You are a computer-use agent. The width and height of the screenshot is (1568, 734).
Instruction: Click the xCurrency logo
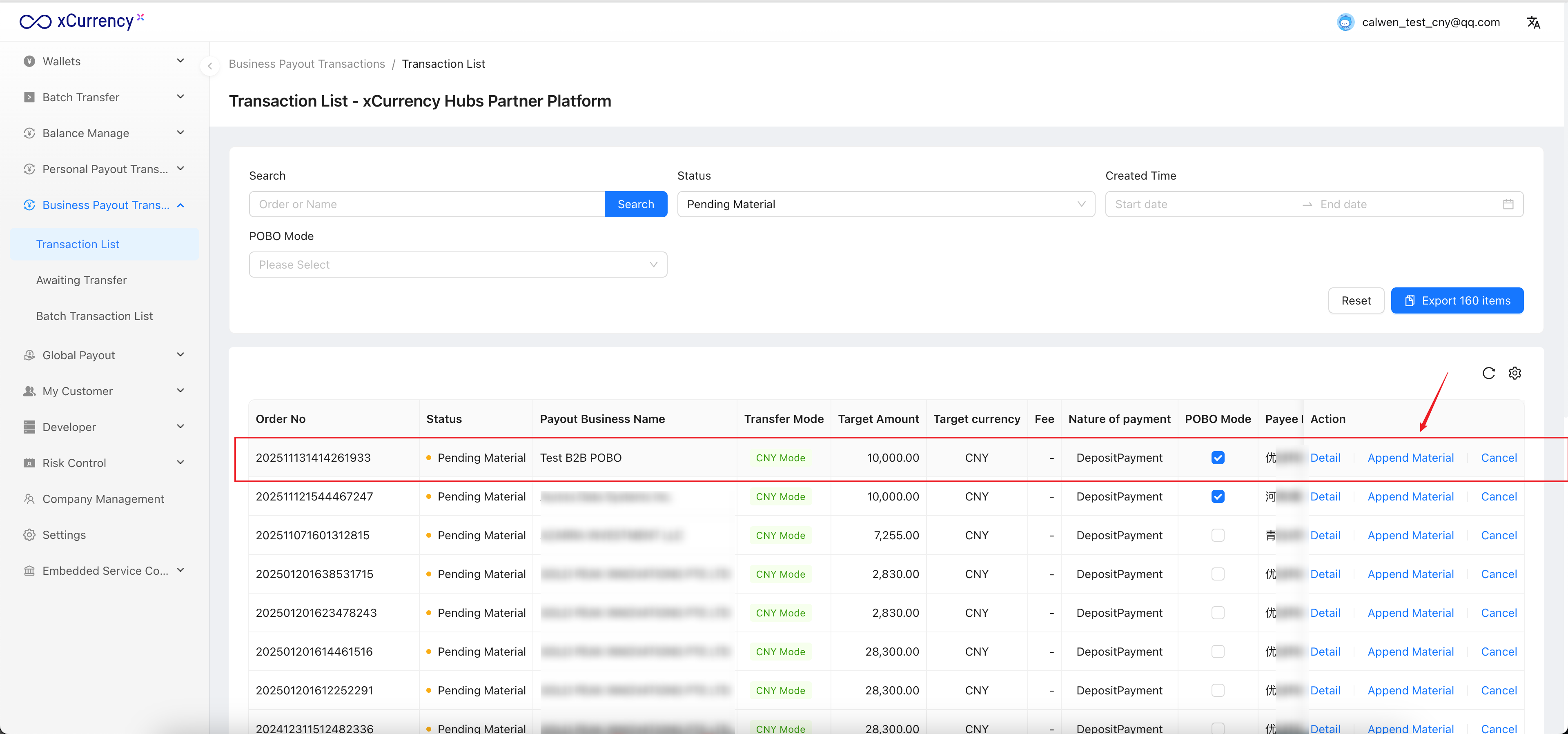point(82,21)
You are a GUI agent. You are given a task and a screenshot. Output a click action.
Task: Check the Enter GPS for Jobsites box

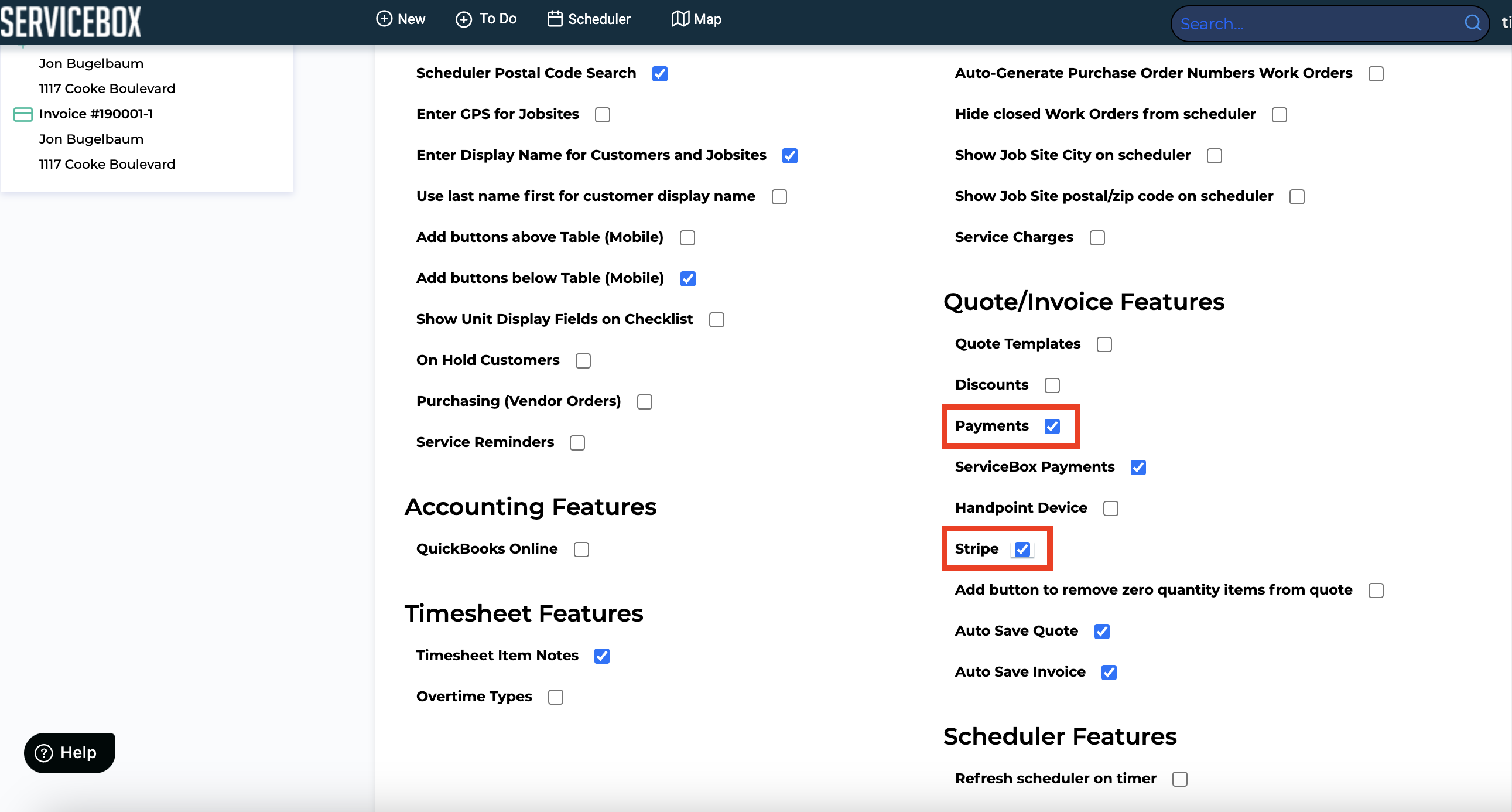[x=602, y=114]
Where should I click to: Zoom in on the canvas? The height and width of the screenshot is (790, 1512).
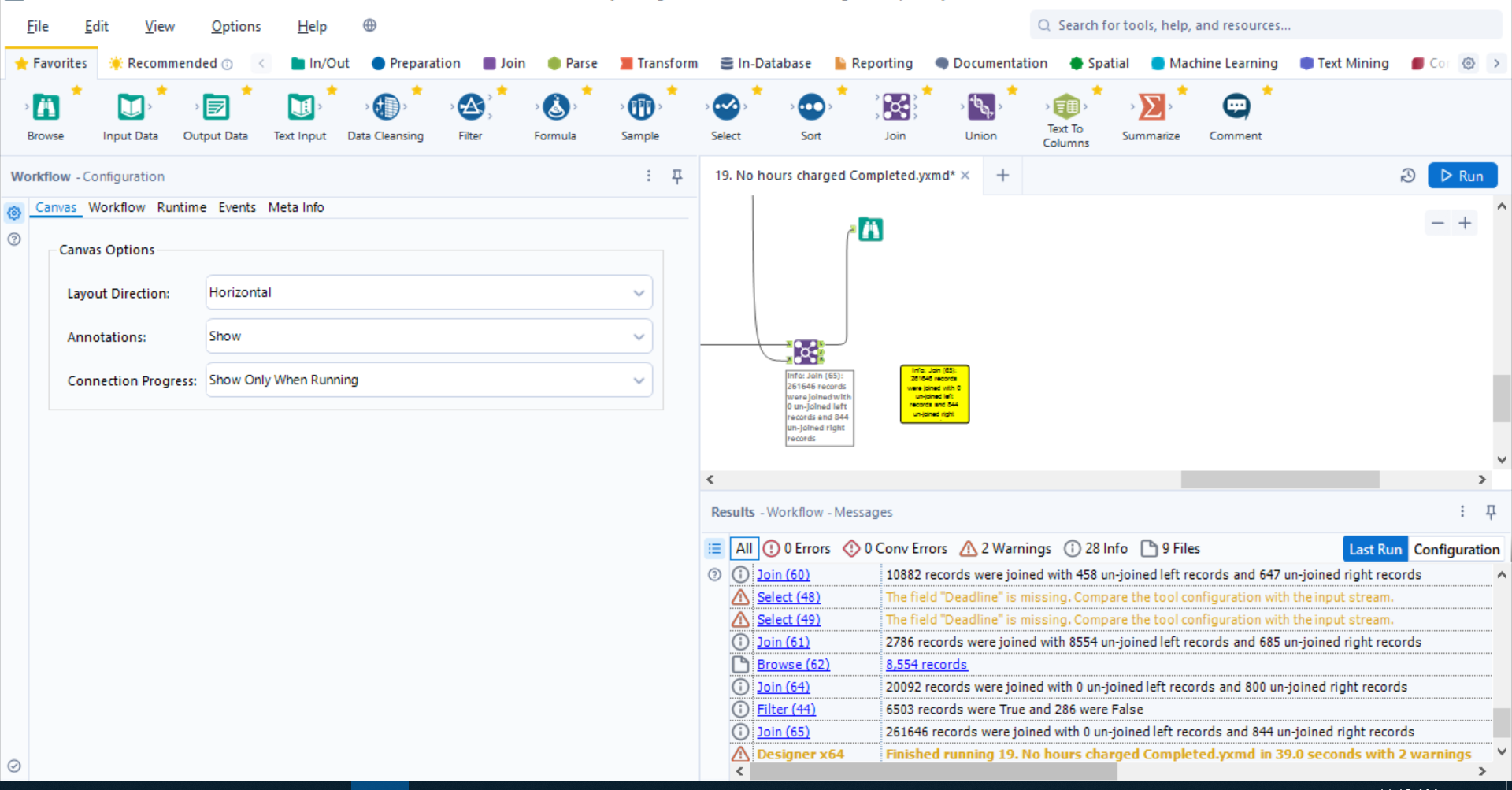click(1466, 223)
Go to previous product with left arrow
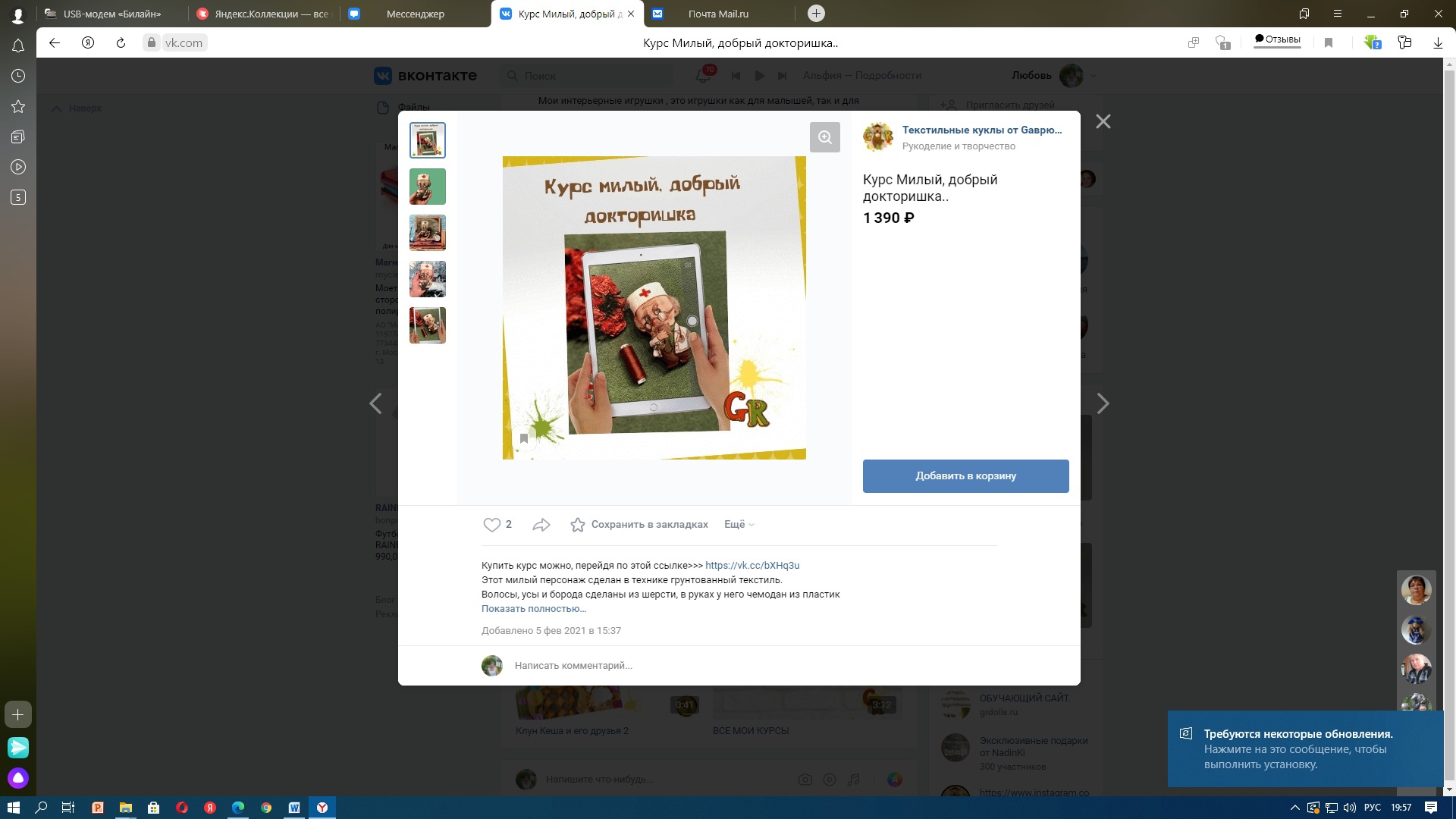The height and width of the screenshot is (819, 1456). point(375,403)
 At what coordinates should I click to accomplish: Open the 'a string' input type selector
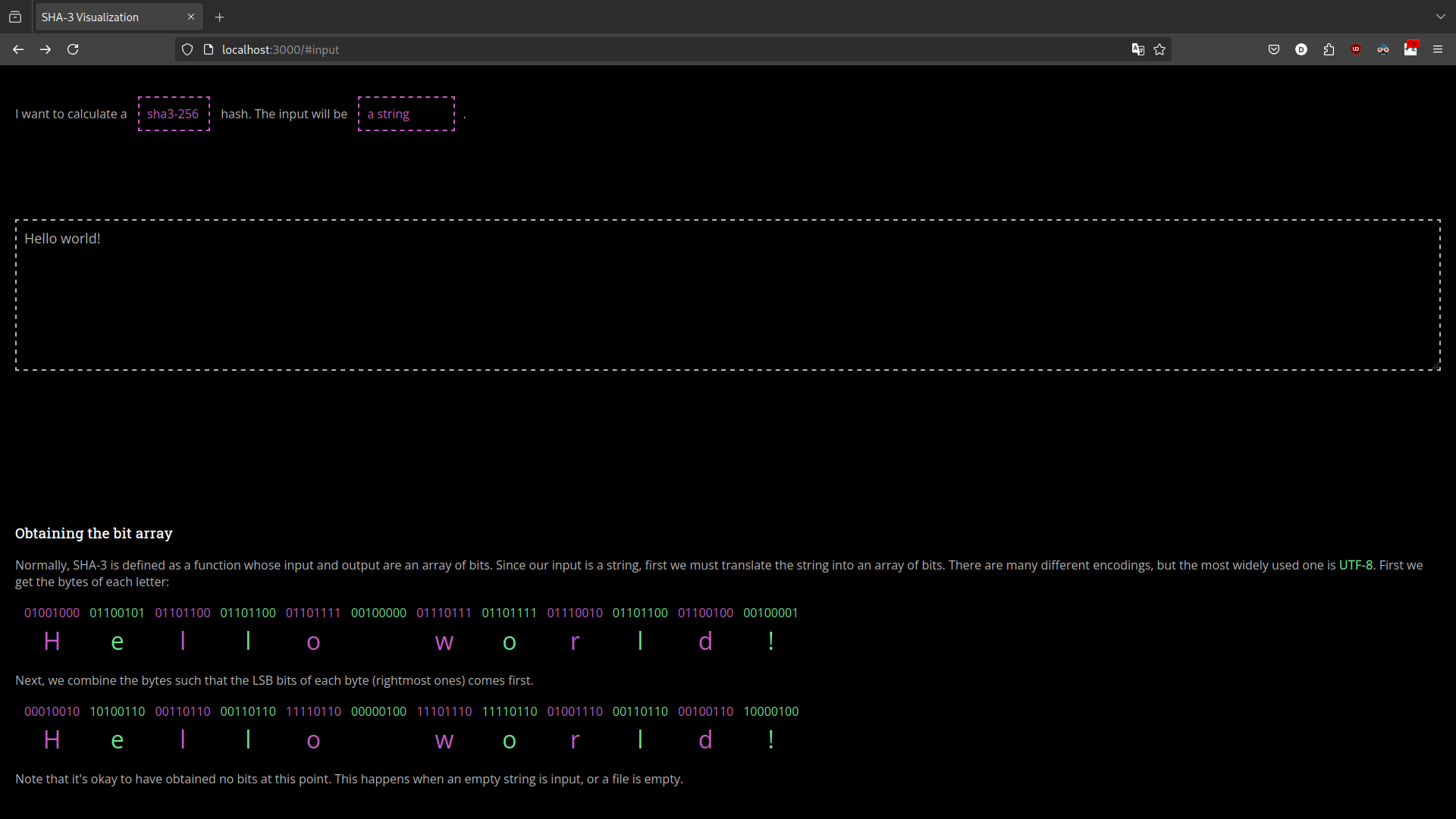pyautogui.click(x=406, y=114)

◆ **HOW TO COMPLETE THIS TASK**: For this exercise, repeat word for word only the lines from the one containing "At what coordinates" through the end of the data, including both. Pictures do not go in the copy.

◆ **REPLY**:
 At what coordinates should I click to accomplish: Open the 'a string' input type selector
pyautogui.click(x=406, y=114)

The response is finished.